Goianésia - A Primeira Turma do Tribunal Regional do Trabalho da 18ª Região (TRT-GO) decidiu que o Vila Nova Futebol Clube não tem responsabilidade pelo pagamento de verbas trabalhistas referentes ao período em que um jogador esteve emprestado ao Clube Atlético Patrocinense, de Minas Gerais. A decisão, divulgada pelo tribunal na sexta-feira (10), considerou que a equipe que recebe o atleta temporariamente assume a condição de empregadora e deve responder pelas obrigações decorrentes desse vínculo.
O processo envolve um jogador contratado pelo Vila Nova em julho de 2023. Em dezembro daquele ano, o atleta foi cedido ao Patrocinense para disputar o Campeonato Mineiro de 2024. Durante a competição, o clube mineiro enfrentou problemas financeiros, deixou de cumprir compromissos salariais e abandonou o torneio antes do encerramento da fase de repescagem.
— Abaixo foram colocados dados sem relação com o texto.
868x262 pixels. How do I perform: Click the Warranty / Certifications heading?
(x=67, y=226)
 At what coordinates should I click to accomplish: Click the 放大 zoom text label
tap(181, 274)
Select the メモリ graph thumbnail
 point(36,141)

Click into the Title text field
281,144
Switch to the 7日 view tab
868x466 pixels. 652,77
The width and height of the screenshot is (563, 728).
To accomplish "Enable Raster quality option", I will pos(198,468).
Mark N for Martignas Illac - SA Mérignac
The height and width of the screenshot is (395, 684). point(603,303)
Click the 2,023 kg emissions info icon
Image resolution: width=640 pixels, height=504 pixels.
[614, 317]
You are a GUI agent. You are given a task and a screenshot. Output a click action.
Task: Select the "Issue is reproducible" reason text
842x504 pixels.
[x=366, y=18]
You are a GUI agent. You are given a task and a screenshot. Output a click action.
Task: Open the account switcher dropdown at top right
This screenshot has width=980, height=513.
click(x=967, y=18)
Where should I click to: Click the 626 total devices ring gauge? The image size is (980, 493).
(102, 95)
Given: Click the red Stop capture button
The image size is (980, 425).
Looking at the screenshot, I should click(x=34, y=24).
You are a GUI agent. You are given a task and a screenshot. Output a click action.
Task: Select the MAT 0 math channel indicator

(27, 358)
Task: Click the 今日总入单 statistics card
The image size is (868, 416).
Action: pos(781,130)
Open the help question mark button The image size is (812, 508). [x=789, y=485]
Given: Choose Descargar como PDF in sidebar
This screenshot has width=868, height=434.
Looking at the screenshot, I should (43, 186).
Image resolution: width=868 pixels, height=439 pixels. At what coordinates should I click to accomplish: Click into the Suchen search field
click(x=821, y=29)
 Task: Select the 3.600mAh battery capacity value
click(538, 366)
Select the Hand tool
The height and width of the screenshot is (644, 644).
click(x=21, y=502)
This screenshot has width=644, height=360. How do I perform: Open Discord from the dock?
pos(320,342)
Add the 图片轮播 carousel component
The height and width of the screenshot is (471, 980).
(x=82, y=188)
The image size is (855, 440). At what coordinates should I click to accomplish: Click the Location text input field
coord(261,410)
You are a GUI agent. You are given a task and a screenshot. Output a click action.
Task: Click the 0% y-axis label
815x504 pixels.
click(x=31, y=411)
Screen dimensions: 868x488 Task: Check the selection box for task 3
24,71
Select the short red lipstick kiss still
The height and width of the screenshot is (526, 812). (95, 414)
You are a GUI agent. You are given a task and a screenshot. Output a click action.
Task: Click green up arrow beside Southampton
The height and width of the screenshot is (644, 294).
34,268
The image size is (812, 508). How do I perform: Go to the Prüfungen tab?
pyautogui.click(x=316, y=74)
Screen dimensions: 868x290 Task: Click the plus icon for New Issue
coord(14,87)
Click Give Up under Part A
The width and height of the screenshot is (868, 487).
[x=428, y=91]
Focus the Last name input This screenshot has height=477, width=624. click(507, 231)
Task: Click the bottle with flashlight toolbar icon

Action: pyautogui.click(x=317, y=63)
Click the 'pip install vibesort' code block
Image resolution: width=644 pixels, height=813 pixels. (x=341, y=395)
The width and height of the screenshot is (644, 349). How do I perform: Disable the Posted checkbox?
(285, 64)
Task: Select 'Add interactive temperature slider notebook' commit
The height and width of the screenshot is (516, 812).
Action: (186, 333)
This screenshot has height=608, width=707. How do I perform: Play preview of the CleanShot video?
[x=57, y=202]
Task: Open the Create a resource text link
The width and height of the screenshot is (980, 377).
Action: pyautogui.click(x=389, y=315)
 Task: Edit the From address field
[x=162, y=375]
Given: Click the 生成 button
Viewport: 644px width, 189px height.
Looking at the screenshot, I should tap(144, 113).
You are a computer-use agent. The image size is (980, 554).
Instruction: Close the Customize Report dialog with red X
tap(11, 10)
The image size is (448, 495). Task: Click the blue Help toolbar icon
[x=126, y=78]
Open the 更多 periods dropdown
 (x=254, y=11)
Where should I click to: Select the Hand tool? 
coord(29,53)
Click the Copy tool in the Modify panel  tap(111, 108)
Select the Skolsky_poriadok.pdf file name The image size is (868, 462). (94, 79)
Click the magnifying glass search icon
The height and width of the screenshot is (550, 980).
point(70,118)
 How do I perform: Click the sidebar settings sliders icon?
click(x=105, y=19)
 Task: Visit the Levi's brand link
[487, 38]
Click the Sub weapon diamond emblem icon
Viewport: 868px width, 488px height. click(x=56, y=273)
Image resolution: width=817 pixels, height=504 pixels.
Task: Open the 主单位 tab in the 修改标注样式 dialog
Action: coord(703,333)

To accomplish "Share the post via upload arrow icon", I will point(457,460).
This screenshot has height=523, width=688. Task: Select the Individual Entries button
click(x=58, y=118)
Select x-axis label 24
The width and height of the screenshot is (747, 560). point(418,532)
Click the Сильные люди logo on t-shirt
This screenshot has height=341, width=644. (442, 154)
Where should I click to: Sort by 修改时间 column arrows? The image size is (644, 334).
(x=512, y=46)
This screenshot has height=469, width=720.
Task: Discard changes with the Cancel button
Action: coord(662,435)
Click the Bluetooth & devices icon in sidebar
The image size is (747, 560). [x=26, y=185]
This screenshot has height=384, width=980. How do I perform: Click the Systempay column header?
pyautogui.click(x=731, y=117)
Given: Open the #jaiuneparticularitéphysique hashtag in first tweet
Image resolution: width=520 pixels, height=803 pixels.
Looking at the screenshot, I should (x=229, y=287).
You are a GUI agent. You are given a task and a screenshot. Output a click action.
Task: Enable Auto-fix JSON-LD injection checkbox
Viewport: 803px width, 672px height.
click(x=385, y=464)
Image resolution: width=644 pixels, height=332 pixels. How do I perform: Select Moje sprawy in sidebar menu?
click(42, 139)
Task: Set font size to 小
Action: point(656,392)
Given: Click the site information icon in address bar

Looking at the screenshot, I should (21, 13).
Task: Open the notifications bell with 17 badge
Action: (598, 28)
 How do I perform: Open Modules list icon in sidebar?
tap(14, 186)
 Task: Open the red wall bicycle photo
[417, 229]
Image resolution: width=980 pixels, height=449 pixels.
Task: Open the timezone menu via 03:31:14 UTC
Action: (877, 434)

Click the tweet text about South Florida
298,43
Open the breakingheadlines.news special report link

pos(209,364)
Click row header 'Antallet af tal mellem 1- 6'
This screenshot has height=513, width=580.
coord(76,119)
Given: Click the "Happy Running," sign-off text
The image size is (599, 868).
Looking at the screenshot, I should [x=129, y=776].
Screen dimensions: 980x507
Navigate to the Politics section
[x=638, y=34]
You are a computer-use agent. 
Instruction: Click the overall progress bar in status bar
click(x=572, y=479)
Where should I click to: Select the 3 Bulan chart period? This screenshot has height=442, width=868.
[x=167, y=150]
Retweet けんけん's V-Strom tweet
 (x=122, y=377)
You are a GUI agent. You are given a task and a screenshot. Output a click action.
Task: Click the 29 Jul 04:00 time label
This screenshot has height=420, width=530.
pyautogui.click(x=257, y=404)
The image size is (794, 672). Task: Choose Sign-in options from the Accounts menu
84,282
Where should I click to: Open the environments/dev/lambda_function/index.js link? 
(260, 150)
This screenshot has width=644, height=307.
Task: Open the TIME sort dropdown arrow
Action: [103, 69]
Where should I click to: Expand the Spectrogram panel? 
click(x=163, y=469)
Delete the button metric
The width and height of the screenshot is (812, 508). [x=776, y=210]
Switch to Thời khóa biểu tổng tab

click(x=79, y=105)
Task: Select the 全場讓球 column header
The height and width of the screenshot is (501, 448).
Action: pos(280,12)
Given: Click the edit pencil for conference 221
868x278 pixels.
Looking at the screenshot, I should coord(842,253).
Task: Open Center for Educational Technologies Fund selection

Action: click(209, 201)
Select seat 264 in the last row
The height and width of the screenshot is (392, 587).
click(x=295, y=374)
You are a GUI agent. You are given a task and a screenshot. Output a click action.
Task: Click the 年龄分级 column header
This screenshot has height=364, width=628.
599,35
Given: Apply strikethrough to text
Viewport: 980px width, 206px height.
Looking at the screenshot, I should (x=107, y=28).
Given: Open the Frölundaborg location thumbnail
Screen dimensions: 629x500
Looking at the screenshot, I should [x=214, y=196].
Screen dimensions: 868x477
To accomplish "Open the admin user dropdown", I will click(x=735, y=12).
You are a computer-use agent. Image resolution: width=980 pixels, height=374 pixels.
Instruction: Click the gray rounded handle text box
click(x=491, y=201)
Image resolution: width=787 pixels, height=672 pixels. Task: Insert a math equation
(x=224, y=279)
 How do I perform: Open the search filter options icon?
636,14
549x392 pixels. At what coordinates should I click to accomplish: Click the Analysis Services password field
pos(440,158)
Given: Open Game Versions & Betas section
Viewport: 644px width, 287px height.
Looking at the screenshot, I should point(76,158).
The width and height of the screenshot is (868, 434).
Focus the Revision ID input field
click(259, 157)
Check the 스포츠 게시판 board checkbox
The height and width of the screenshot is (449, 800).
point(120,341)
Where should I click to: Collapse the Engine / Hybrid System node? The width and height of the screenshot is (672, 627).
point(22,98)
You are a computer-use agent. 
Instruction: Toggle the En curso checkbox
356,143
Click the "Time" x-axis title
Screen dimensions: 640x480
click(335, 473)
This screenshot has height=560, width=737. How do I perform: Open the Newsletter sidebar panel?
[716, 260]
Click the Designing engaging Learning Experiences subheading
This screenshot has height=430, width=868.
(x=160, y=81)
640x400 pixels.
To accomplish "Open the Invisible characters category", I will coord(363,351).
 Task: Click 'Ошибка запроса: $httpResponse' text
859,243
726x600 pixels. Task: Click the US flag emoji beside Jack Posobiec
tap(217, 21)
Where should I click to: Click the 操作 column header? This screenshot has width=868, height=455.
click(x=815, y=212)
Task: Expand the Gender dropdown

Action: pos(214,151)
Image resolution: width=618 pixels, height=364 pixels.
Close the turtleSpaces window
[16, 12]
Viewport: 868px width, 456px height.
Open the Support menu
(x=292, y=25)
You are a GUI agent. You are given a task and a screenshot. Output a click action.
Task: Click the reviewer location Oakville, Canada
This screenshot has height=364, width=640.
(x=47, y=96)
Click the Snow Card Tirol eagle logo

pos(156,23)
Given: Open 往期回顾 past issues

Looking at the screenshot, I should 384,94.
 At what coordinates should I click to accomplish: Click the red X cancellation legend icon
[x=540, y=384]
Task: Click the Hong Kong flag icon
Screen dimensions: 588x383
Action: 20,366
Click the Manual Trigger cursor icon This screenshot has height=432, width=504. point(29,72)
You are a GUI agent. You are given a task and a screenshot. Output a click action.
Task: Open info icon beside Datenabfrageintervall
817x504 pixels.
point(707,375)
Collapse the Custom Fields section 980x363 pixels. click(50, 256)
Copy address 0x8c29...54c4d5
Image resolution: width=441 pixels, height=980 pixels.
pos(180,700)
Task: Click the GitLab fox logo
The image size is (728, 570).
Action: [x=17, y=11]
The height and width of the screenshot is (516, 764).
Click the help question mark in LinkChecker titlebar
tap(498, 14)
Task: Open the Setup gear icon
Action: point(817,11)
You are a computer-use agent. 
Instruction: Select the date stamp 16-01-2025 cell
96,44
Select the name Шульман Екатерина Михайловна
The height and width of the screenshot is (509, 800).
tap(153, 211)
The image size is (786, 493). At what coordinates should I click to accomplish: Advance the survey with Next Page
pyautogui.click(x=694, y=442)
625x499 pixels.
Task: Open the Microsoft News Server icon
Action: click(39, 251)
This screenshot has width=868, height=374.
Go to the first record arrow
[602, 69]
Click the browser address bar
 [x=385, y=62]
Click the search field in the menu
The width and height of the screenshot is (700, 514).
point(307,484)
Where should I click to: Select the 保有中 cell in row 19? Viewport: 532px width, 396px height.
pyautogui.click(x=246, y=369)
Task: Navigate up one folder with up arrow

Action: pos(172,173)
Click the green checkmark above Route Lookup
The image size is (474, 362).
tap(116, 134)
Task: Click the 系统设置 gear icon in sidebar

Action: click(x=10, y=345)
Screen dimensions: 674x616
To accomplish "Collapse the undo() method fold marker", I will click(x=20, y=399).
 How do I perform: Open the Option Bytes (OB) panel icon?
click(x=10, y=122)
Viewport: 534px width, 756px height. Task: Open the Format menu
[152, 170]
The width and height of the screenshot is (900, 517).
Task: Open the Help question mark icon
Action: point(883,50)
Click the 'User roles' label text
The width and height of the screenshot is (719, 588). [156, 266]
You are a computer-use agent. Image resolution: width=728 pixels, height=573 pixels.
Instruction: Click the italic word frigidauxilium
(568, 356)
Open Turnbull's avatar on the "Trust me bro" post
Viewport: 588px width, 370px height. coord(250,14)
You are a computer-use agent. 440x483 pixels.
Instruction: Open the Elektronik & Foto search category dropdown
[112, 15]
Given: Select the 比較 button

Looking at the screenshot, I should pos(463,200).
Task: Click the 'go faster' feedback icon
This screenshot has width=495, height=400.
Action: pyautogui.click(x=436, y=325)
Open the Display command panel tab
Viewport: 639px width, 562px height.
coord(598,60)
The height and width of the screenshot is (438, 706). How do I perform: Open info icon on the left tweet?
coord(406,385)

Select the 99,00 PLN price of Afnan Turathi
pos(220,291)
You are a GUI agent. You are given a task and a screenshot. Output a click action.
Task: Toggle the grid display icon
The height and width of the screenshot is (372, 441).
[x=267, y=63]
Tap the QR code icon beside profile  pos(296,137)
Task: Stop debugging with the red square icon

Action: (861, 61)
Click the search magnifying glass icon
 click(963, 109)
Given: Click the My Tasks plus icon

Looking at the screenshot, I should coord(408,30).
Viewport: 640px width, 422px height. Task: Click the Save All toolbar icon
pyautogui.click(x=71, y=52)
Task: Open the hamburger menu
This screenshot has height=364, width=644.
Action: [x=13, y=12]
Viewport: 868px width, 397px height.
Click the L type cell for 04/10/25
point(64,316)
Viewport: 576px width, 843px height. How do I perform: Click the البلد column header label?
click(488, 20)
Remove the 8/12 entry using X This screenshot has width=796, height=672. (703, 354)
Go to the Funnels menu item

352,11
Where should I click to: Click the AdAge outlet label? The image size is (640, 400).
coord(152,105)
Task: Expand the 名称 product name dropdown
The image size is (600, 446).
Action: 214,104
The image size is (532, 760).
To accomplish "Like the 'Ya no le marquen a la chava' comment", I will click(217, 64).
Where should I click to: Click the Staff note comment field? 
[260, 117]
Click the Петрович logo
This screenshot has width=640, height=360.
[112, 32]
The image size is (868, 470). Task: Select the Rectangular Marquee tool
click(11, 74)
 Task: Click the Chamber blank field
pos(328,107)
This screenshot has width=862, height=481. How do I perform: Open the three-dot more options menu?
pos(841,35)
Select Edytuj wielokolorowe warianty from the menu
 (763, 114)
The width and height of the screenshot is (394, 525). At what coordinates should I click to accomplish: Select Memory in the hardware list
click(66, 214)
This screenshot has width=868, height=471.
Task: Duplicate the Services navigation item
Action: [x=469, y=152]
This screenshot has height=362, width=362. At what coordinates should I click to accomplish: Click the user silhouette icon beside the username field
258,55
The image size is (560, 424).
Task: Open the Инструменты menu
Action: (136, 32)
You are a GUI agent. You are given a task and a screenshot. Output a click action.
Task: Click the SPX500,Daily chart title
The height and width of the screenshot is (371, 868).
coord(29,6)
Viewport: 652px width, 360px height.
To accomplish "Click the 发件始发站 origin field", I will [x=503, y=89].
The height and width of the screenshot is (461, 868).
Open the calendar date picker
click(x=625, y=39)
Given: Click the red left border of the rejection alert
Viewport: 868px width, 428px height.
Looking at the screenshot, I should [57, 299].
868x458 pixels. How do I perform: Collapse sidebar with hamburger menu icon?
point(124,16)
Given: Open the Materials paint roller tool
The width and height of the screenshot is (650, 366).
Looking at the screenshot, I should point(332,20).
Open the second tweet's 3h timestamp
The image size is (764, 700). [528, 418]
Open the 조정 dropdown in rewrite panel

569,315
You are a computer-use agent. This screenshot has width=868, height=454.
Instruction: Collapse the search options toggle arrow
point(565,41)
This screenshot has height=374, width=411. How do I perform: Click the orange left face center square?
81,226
Após o atraso no pagamento de salários e outros direitos, o atleta ingressou com uma ação trabalhista contra as duas equipes. Em decisão inicial, a 2ª Vara do Trabalho de Goiânia determinou que o Patrocinense quitasse os valores devidos e estabeleceu que o Vila Nova respondesse de forma subsidiária pelas obrigações relacionadas ao período do empréstimo.
Ao analisar o recurso apresentado pelo clube goiano, a desembargadora Rosa Nair Reis, relatora do caso, explicou que a Lei Geral do Esporte (Lei nº 14.597/2023) prevê que, durante a cessão temporária, a agremiação que recebe o jogador passa a dirigir suas atividades profissionais, enquanto o contrato com a equipe de origem permanece suspenso.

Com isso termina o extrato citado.